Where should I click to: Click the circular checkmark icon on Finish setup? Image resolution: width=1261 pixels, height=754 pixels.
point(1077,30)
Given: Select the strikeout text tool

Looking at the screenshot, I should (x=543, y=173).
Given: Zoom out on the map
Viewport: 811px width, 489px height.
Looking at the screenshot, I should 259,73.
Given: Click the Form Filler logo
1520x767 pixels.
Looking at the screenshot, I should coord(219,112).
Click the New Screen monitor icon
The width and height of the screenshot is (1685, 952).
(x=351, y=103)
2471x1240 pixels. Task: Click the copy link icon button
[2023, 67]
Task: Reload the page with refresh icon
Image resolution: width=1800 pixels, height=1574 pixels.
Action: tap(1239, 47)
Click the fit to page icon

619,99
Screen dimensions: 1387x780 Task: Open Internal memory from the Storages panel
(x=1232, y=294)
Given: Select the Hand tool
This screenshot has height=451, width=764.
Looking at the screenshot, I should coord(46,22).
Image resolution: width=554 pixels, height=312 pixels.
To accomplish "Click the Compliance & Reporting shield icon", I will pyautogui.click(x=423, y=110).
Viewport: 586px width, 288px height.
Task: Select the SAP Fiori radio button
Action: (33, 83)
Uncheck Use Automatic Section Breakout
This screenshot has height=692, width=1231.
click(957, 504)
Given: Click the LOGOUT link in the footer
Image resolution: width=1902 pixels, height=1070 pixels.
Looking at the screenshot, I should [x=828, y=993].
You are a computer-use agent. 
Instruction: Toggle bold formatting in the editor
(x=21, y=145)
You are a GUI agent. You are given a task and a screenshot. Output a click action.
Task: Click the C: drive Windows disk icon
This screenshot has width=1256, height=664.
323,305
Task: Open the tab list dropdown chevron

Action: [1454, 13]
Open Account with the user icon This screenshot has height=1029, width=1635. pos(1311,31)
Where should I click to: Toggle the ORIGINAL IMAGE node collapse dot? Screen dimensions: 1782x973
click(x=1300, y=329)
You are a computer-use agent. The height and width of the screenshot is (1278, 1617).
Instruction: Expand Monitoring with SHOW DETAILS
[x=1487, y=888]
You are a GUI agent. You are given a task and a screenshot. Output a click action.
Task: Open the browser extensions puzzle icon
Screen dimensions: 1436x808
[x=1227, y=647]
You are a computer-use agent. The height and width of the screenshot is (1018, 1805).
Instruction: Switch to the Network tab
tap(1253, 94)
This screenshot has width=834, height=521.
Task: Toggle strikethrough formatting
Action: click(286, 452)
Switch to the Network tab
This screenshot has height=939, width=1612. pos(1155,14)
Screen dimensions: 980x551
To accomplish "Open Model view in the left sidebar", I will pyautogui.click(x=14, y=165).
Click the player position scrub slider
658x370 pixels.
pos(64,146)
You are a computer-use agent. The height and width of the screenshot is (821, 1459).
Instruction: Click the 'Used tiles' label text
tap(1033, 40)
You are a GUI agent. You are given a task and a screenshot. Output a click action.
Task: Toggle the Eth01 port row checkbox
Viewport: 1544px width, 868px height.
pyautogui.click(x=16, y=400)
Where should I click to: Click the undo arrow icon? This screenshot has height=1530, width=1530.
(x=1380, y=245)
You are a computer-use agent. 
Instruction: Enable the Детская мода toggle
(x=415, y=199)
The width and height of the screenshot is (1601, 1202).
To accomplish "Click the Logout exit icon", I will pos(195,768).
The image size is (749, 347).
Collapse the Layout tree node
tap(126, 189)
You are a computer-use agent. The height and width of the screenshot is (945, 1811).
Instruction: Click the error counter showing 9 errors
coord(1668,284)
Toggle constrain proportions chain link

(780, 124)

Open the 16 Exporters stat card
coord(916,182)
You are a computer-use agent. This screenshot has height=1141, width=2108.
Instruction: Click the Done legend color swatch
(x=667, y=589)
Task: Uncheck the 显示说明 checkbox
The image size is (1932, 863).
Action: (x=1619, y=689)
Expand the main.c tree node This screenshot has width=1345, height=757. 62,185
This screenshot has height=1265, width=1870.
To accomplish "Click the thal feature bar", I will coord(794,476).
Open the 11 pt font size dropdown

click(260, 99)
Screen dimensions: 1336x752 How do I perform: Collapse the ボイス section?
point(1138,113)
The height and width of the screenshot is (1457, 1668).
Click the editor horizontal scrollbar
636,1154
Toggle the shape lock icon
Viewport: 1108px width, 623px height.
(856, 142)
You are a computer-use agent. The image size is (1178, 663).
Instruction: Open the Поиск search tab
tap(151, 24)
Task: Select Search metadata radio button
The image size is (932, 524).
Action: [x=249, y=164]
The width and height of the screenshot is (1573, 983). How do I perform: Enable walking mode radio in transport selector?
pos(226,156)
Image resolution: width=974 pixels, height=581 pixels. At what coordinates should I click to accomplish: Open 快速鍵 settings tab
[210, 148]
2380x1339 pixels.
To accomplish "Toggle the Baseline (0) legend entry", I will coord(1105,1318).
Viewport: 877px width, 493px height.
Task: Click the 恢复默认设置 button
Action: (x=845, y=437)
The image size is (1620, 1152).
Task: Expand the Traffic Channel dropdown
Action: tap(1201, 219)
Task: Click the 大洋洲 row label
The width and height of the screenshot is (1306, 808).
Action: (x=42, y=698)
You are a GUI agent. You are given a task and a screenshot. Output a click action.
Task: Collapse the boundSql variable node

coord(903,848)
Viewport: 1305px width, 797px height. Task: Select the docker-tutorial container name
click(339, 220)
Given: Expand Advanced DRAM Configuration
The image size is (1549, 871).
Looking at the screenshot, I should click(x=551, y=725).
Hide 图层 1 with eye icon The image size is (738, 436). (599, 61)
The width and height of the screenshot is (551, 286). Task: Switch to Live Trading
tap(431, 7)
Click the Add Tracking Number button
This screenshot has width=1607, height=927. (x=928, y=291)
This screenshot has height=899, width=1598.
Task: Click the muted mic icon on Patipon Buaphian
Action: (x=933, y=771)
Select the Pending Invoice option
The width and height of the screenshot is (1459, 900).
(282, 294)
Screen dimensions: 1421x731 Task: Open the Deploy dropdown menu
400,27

:::

REQUIRED ACTION
All of the entries need to be given again, word for word.

YOUR SOLUTION
Where should I click to: Click the circular checkmark icon on Finish setup? Image resolution: width=1261 pixels, height=754 pixels.
point(1077,30)
Given: Select the strikeout text tool

Looking at the screenshot, I should (x=543, y=173).
Given: Zoom out on the map
Viewport: 811px width, 489px height.
Looking at the screenshot, I should 259,73.
Given: Click the Form Filler logo
1520x767 pixels.
Looking at the screenshot, I should coord(219,112).
Click the New Screen monitor icon
The width and height of the screenshot is (1685, 952).
(x=351, y=103)
2471x1240 pixels. Task: Click the copy link icon button
[2023, 67]
Task: Reload the page with refresh icon
Image resolution: width=1800 pixels, height=1574 pixels.
Action: tap(1239, 47)
Click the fit to page icon

619,99
Screen dimensions: 1387x780 Task: Open Internal memory from the Storages panel
(x=1232, y=294)
Given: Select the Hand tool
This screenshot has height=451, width=764.
Looking at the screenshot, I should coord(46,22).
Image resolution: width=554 pixels, height=312 pixels.
To accomplish "Click the Compliance & Reporting shield icon", I will pyautogui.click(x=423, y=110).
Viewport: 586px width, 288px height.
Task: Select the SAP Fiori radio button
Action: (33, 83)
Uncheck Use Automatic Section Breakout
This screenshot has height=692, width=1231.
click(957, 504)
Given: Click the LOGOUT link in the footer
Image resolution: width=1902 pixels, height=1070 pixels.
Looking at the screenshot, I should [x=828, y=993].
You are a computer-use agent. 
Instruction: Toggle bold formatting in the editor
(x=21, y=145)
You are a GUI agent. You are given a task and a screenshot. Output a click action.
Task: Click the C: drive Windows disk icon
This screenshot has width=1256, height=664.
323,305
Task: Open the tab list dropdown chevron

Action: [1454, 13]
Open Account with the user icon This screenshot has height=1029, width=1635. pos(1311,31)
Where should I click to: Toggle the ORIGINAL IMAGE node collapse dot? Screen dimensions: 1782x973
click(x=1300, y=329)
You are a computer-use agent. The height and width of the screenshot is (1278, 1617).
Instruction: Expand Monitoring with SHOW DETAILS
[x=1487, y=888]
You are a GUI agent. You are given a task and a screenshot. Output a click action.
Task: Open the browser extensions puzzle icon
Screen dimensions: 1436x808
[x=1227, y=647]
You are a computer-use agent. The height and width of the screenshot is (1018, 1805).
Instruction: Switch to the Network tab
tap(1253, 94)
This screenshot has width=834, height=521.
Task: Toggle strikethrough formatting
Action: click(286, 452)
Switch to the Network tab
This screenshot has height=939, width=1612. pos(1155,14)
Screen dimensions: 980x551
To accomplish "Open Model view in the left sidebar", I will pyautogui.click(x=14, y=165).
Click the player position scrub slider
658x370 pixels.
pos(64,146)
You are a computer-use agent. The height and width of the screenshot is (821, 1459).
Instruction: Click the 'Used tiles' label text
tap(1033, 40)
You are a GUI agent. You are given a task and a screenshot. Output a click action.
Task: Toggle the Eth01 port row checkbox
Viewport: 1544px width, 868px height.
pyautogui.click(x=16, y=400)
Where should I click to: Click the undo arrow icon? This screenshot has height=1530, width=1530.
(x=1380, y=245)
You are a computer-use agent. 
Instruction: Enable the Детская мода toggle
(x=415, y=199)
The width and height of the screenshot is (1601, 1202).
To accomplish "Click the Logout exit icon", I will pos(195,768).
The image size is (749, 347).
Collapse the Layout tree node
tap(126, 189)
You are a computer-use agent. The height and width of the screenshot is (945, 1811).
Instruction: Click the error counter showing 9 errors
coord(1668,284)
Toggle constrain proportions chain link

(780, 124)

Open the 16 Exporters stat card
coord(916,182)
You are a computer-use agent. This screenshot has height=1141, width=2108.
Instruction: Click the Done legend color swatch
(x=667, y=589)
Task: Uncheck the 显示说明 checkbox
The image size is (1932, 863).
Action: (x=1619, y=689)
Expand the main.c tree node This screenshot has width=1345, height=757. 62,185
This screenshot has height=1265, width=1870.
To accomplish "Click the thal feature bar", I will coord(794,476).
Open the 11 pt font size dropdown

click(260, 99)
Screen dimensions: 1336x752 How do I perform: Collapse the ボイス section?
point(1138,113)
The height and width of the screenshot is (1457, 1668).
Click the editor horizontal scrollbar
636,1154
Toggle the shape lock icon
Viewport: 1108px width, 623px height.
(856, 142)
You are a computer-use agent. The image size is (1178, 663).
Instruction: Open the Поиск search tab
tap(151, 24)
Task: Select Search metadata radio button
The image size is (932, 524).
Action: [x=249, y=164]
The width and height of the screenshot is (1573, 983). How do I perform: Enable walking mode radio in transport selector?
pos(226,156)
Image resolution: width=974 pixels, height=581 pixels. At what coordinates should I click to accomplish: Open 快速鍵 settings tab
[210, 148]
2380x1339 pixels.
To accomplish "Toggle the Baseline (0) legend entry", I will coord(1105,1318).
Viewport: 877px width, 493px height.
Task: Click the 恢复默认设置 button
Action: (x=845, y=437)
The image size is (1620, 1152).
Task: Expand the Traffic Channel dropdown
Action: tap(1201, 219)
Task: Click the 大洋洲 row label
The width and height of the screenshot is (1306, 808).
Action: (x=42, y=698)
You are a GUI agent. You are given a task and a screenshot. Output a click action.
Task: Collapse the boundSql variable node

coord(903,848)
Viewport: 1305px width, 797px height. Task: Select the docker-tutorial container name
click(339, 220)
Given: Expand Advanced DRAM Configuration
The image size is (1549, 871).
Looking at the screenshot, I should click(x=551, y=725).
Hide 图层 1 with eye icon The image size is (738, 436). (599, 61)
The width and height of the screenshot is (551, 286). Task: Switch to Live Trading
tap(431, 7)
Click the Add Tracking Number button
This screenshot has width=1607, height=927. (x=928, y=291)
This screenshot has height=899, width=1598.
Task: Click the muted mic icon on Patipon Buaphian
Action: (x=933, y=771)
Select the Pending Invoice option
The width and height of the screenshot is (1459, 900).
(282, 294)
Screen dimensions: 1421x731 Task: Open the Deploy dropdown menu
400,27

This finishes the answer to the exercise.